Historically, “Mrs.” actually stood for “mistress.” Now, in modern times, that word has a derogatory connotation, used mainly in the sense of a woman with whom a married man is having extramarital sex. However, in the past, according to Samuel Johnson’s Dictionary of 1755, mistress meant: “1. A woman who governs; correlative to subject or servant; 2. A woman skilled in anything; 3. A woman teacher; and 4. A woman beloved and courted.” In the 1700s, “mistress” and “Mrs.” had nothing to do with a woman’s marital status! They were compliments about the woman’s occupation and skills.

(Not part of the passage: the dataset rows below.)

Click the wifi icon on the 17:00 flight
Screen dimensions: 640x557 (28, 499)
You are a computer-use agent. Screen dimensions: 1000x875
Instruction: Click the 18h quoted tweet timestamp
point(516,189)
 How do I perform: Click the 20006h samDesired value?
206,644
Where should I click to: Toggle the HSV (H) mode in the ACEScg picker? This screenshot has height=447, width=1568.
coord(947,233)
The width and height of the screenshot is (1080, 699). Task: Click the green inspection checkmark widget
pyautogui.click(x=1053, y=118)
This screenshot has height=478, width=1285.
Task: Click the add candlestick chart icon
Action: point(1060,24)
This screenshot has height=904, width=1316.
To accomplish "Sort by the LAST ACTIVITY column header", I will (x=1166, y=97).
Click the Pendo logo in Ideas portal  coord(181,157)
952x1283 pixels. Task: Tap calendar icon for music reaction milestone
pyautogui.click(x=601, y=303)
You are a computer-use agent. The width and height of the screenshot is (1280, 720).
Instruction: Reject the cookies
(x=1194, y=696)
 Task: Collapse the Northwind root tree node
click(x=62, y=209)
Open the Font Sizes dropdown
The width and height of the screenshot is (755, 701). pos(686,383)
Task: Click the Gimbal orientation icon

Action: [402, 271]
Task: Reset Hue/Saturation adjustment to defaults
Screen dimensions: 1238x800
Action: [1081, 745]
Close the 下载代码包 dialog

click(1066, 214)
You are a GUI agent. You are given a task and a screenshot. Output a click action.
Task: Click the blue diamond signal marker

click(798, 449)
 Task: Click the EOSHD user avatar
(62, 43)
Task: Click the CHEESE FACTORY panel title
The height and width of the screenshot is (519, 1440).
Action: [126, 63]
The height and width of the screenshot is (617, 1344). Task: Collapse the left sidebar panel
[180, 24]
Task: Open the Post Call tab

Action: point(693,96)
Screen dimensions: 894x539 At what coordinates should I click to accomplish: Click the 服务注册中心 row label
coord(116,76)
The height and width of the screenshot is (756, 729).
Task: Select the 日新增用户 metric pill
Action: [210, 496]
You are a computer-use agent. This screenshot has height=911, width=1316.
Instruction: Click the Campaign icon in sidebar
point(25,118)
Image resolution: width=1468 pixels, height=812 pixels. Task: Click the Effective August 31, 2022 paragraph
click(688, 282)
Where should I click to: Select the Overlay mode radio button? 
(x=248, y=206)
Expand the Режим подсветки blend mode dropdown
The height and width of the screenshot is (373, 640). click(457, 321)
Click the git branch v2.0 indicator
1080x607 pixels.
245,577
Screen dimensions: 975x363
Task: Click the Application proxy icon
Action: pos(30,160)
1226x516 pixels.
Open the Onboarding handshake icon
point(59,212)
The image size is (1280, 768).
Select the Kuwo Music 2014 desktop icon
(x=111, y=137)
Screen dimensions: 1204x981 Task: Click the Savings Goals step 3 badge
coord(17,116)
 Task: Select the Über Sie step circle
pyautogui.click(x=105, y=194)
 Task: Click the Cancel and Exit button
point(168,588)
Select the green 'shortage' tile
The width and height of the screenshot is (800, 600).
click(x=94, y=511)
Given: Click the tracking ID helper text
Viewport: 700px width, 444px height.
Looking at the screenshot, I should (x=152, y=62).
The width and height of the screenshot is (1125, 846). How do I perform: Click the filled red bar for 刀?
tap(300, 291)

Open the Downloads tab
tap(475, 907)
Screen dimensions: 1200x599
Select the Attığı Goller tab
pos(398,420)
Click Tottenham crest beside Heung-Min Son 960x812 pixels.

But since mistress has become such a derogatory term over time, “Mrs.” now simply means “married.”
Along with its friend “Miss”, the use of “Mrs.” instantly indicates a woman’s marital status and elevates this information above other details such as her name A man’s marital status isn’t known unless he is with or speaks about his spouse.
This should be changed. A government document shouldn’t hold a woman’s marital status above the importance of her name, while a man’s marital status isn’t even discussed.
Basically, according to the government, the equation is: Mrs. ≠ Miss. ≠ Ms. ; Mr. = Mr. = Mr.
They should refer to a woman as who she is, a woman.
Not married or a wife. Not a single woman. Just a woman.